[Opening Text excerpt section]

Calls for a CUMH chief to protect services

The existing management structure at the country’s newest maternity hospital needs to be replaced and it needs its own CEO and budget to ensure its services are protected.

Dr Peter Boylan, chair of the Institute of Obstetricians and Gynaecologists, said Cork University Maternity Hospital (CUMH) needed “a separate governance model” with “a separate CEO” because the existing CEO, Tony McNamara, had lost the confidence of consultant staff.

Dr Boylan said Mr McNamara, had “lost the dressing room” and that “his players no longer support him”.

This was due to ongoing failure to address the crisis in the maternity hospital’s gynaecology service where almost 4,200 women are currently awaiting outpatient appointments, of whom approximately 800 are waiting more than a year-and-a-half.

Dr Boylan’s comments follow revelations in yesterday’s Irish Examiner that a group of approximately 20 consultants at CUMH wrote to Mr McNamara warning they would no longer take responsibility for women who suffered “adverse outcomes” as a result of excessive waiting times.

They have repeatedly warned in letters seen by this newspaper that women’s lives are being put at risk as a result of delayed cancer diagnosis and other serious gynaecological illnesses because they are not being treated on time.

Dr Boylan said CUMH was “an exemplar of how maternity services should not work and how they don’t work well”.

He said it was “very unusual” for a group of consultants to write to the CEO of the hospital that they are working in to express their unhappiness, but that they had been “stonewalled for a considerable time”.

Labour TD Seán Sherlock, who raised the matter in the Dáil recently, said Health Minister Simon Harris needed to intervene directly “to ensure proper governance is in place and that no one person is operating within his own silo”.

“This issue [gynaecology waiting lists] exposes the flaws in the CUH group management structure. This isn’t necessarily about finances, it’s about people protecting personal fiefdoms in the HSE,” Mr Sherlock said.

Fianna Fáil health spokesperson Billy Kelleher said he intends to again raise the need for greater investment in CUMH in the Dáil this week. He said more resources were needed in the short-term, but that structural changes may be required in the long term.

[Closing Text excerpt section]
[Opening Supplied entries section]

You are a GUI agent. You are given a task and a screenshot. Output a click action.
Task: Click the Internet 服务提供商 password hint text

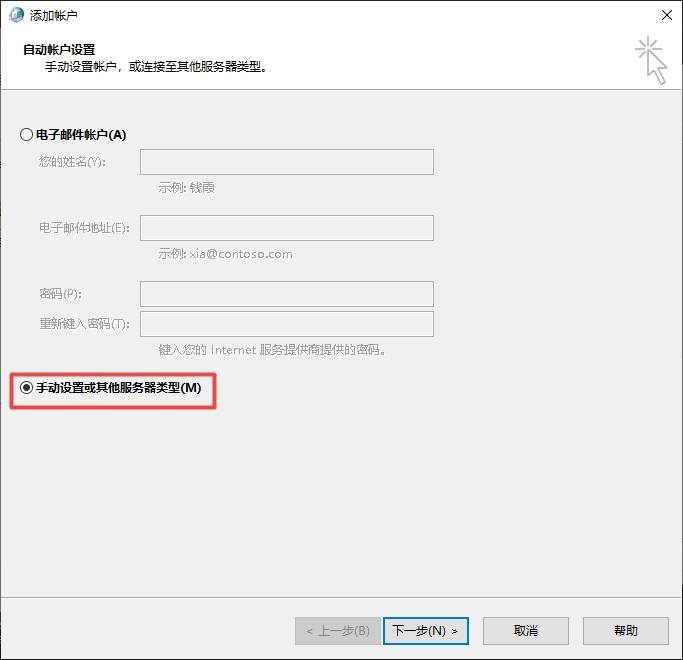273,350
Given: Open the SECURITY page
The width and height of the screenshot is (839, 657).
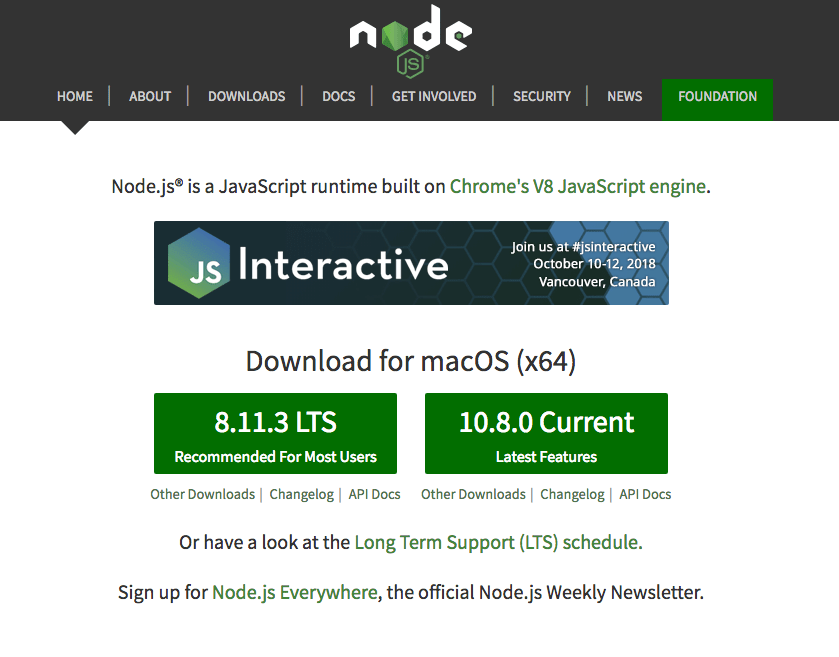Looking at the screenshot, I should click(x=541, y=96).
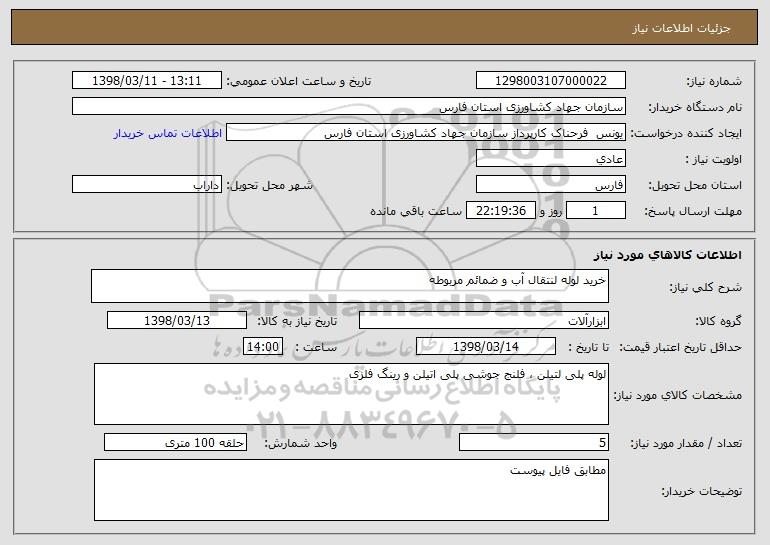Viewport: 770px width, 545px height.
Task: Click the ایجاد کننده درخواست field
Action: [426, 133]
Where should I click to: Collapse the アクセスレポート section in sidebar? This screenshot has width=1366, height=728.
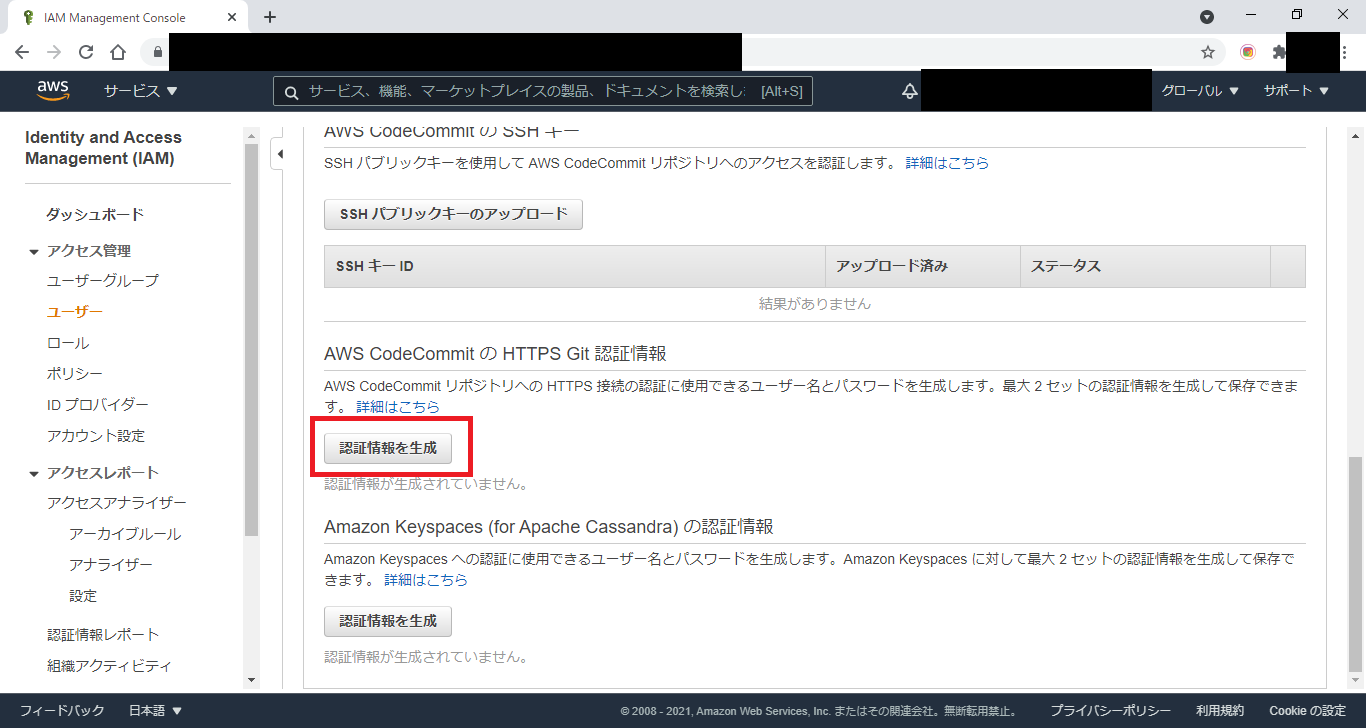pyautogui.click(x=34, y=471)
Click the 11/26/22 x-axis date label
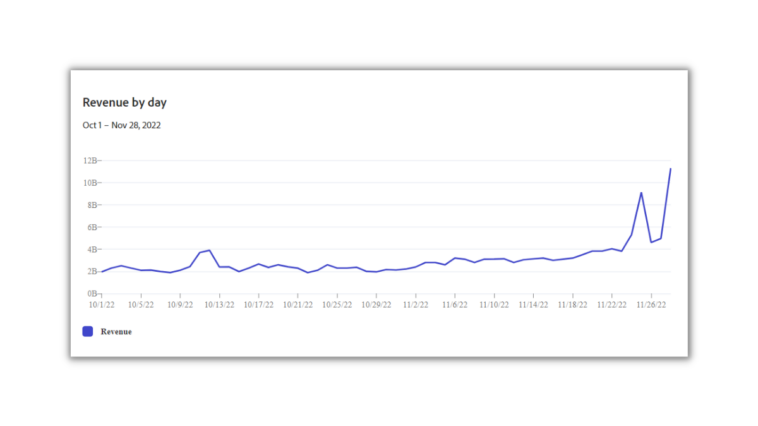 (651, 305)
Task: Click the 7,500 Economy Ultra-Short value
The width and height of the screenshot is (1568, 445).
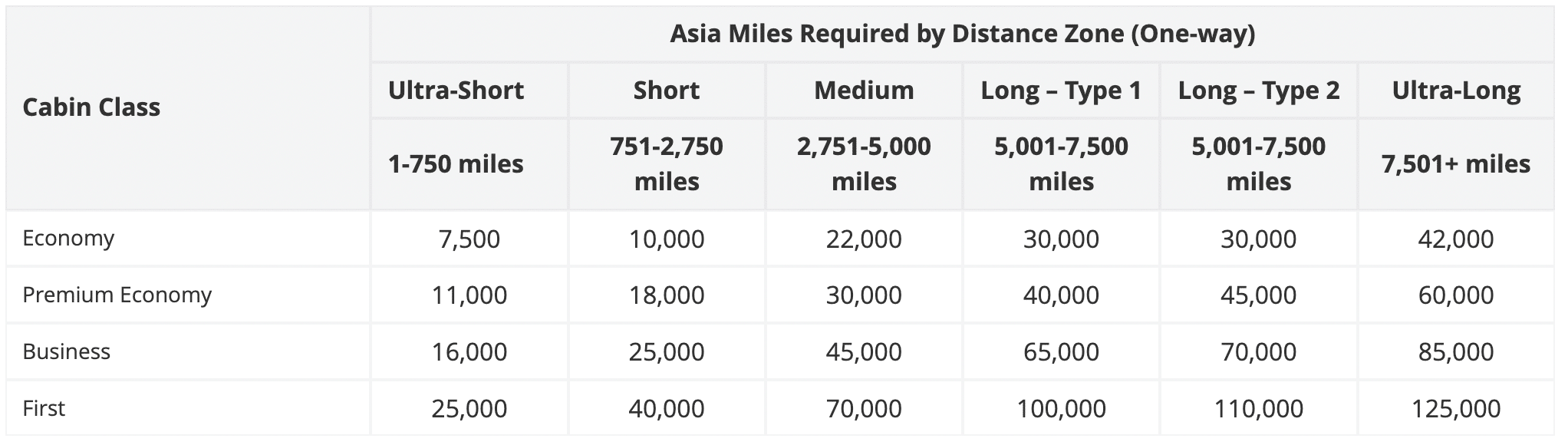Action: click(469, 239)
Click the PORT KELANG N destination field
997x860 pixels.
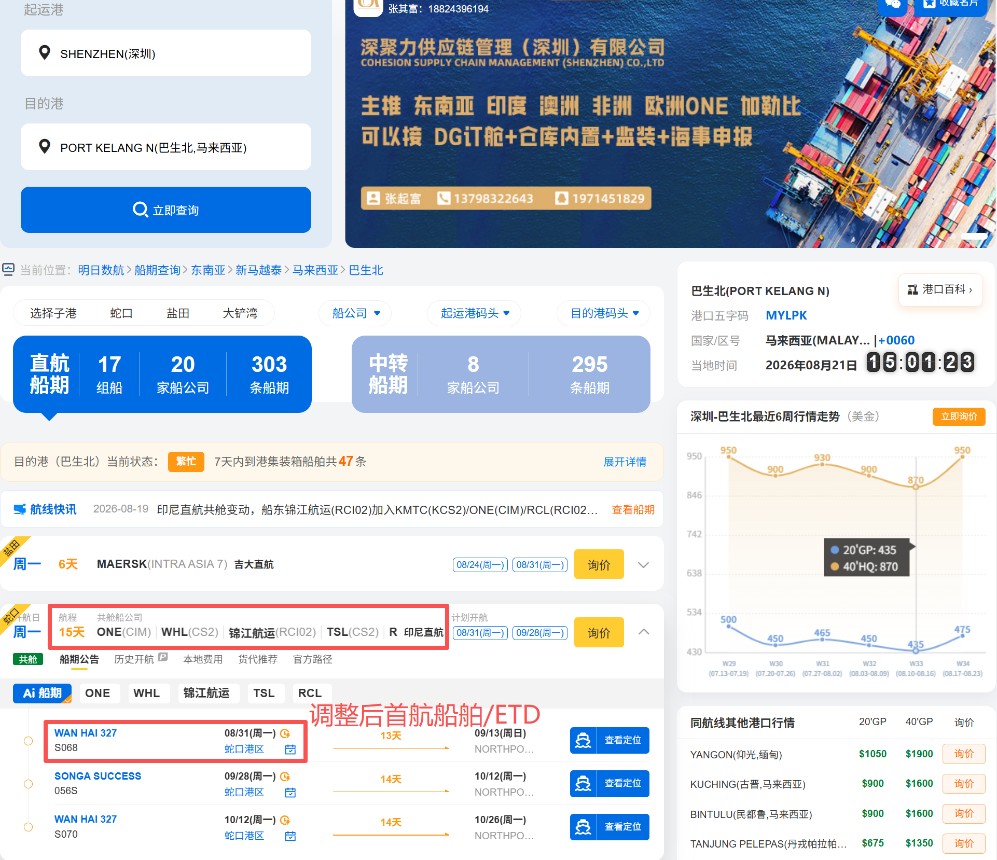coord(166,147)
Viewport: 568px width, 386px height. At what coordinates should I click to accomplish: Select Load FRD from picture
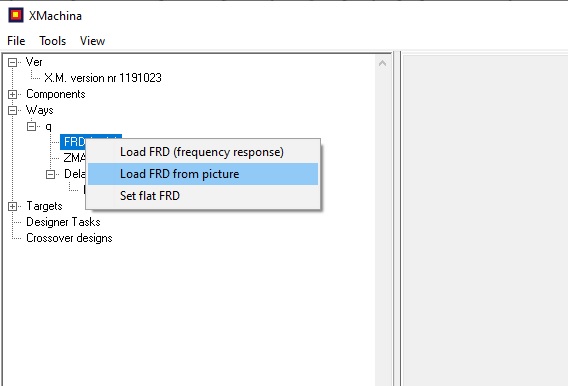[x=203, y=174]
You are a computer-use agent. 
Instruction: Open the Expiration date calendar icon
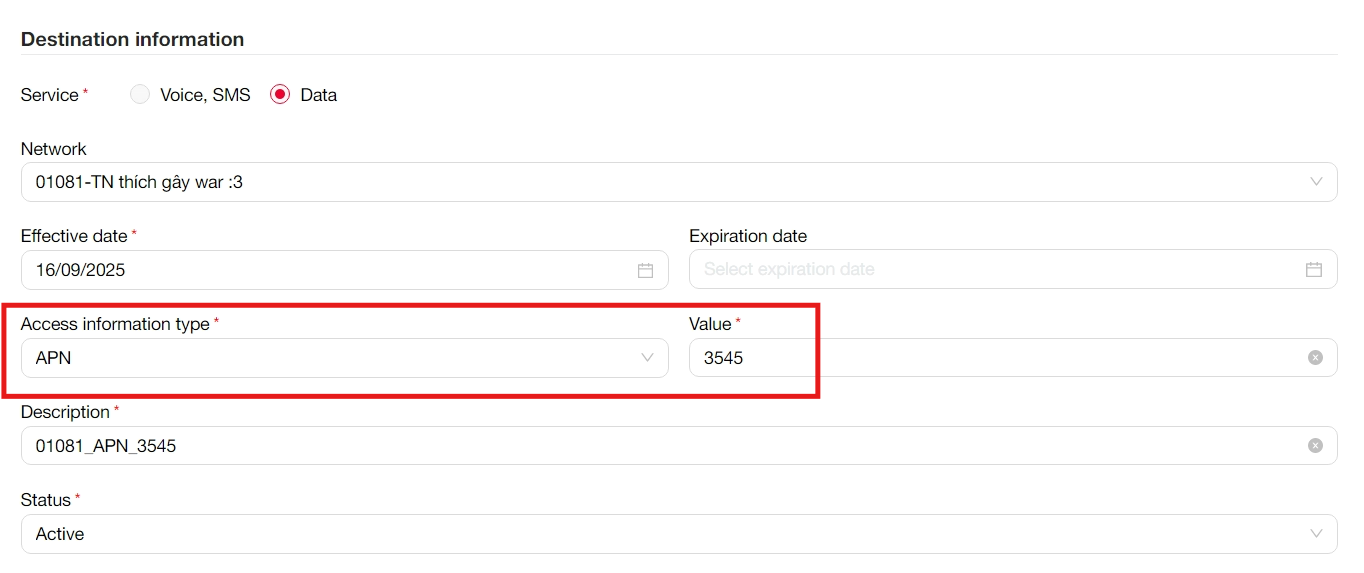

[Closing Supplied entries section]

§ Exercise set
(1) Could you reproduce the portion of the article about Cork University Maternity Hospital that begins at the words "The existing management" and stops after "services are protected."?
(2) Can you carry the article about Cork University Maternity Hospital further, starting after its last sentence?

§ Answer set
(1)
The existing management structure at the country’s newest maternity hospital needs to be replaced and it needs its own CEO and budget to ensure its services are protected.

(2)
Mr Kelleher and Mr Sherlock are among the TDs and Senators from Cork city and county who have received a political briefing from Independent Senator Colette Kelleher on the crisis at CUMH on the advice of a lead consultant.

The briefing, seen by the Irish Examiner, says the long waiting times have “devastating consequences for women and their families” and that the situation at CUMH is “unprecedented” and “worthy of national attention”.

Among the solutions consultants are seeking is the opening of a second gynaecology theatre five days a week; a gynaecology day unit (drawn up and costed in 2013 but still on the capital projects waiting list for prioritisation); the building of a gynaecology one-stop shop, costed as part of the Gynaecological Cancer Service Plan in 2014 to facilitate extra gynaecology clinics, and the employment of a minimum of four additional consultant gynaecologists.

A statement from the South/SouthWest Hospital Group of which CUH and CUMH are part, said the area of obstetrics and gynaecology “is a vital service” for the group and a “high priority issue as evidenced by the establishment of a group clinical directorate for the service”.

It said the provision of a second gynaecology theatre at CUMH was part of the group plan for the service and that management at CUMH was “satisfied that the way to maximise gynaecology activity is through an integrated approach with other departments in the hospital”.

Speaking on RTÉ radio, Dr Boylan described the statement as saying “an awful lot, but it actually says nothing”.